The wire from relay 2 pin 3 to ECM pin E1
You previously checked continuity on this wire and measured 0 ohms. Could still be a spread/damaged terminal.
Faulty ECM
With E1 connected you're not getting continuity to ground for a few seconds immediately after the ignition is turned on. With connector E unplugged and ignition on, try jumping E1 to ground. Does relay 2 click and the fuel pump turn on?
Just to make sure there is no confusion, you keep saying relay pin 5 but the service manual shows 4. This picture is also the wire side of the connector (opposite side the relay plugs into). Are you checking the correct pins?
*Ignore the line going from pin 4 to ground. This was pulled from a troubleshooting step. Relay 1 is on the right in this picture.
I will say you seem very competent so far. It is a good change of pace from most others we see on the forum
Thanks, I appreciate it. Electrical is not my strong suit, haha.
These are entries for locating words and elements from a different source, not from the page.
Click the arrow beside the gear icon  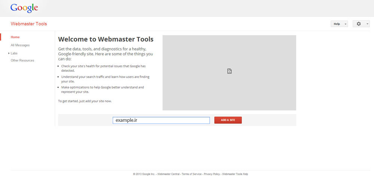[x=367, y=24]
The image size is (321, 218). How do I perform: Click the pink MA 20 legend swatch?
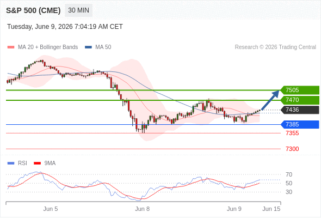point(11,47)
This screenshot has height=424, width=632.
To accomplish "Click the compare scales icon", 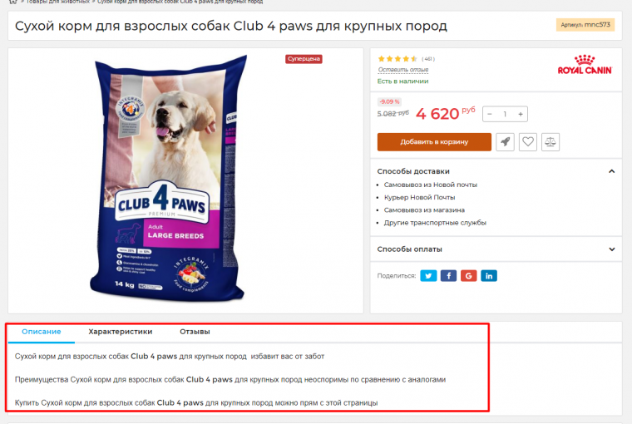I will (551, 142).
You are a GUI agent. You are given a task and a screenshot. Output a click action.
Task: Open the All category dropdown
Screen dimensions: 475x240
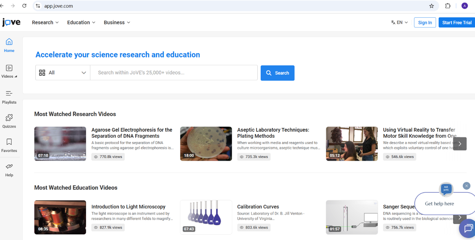(63, 73)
I tried jumping E1 to ground as you mentioned; nothing happening at the relay. I guess the last thing to do is chase down the wire from relay 2 pin 3 to ECM pin E1 and see if theres anything readily apparent that's wrong with it. I'll check to see if any of the terminals are splayed out. I guess its always possible I could have opened one up too much with the multimeter or something.
Also, the pgm-fi relay 2 terminal I've been referring to as "5" is labeled that way in my manual for some reason? I'm guessing it's because of the fact that relay 2 is a 5 terminal as opposed to relay 1 which is a 4 terminal....?
OKAY, so finally found out what the problem was. I took an ECM out of an 03 Civic EX at the junkyard, plugged it in to test if the fuel pump worked and it DID!. All I did was desolder the IC240 chip from the new ECU, and now I have a running Civic!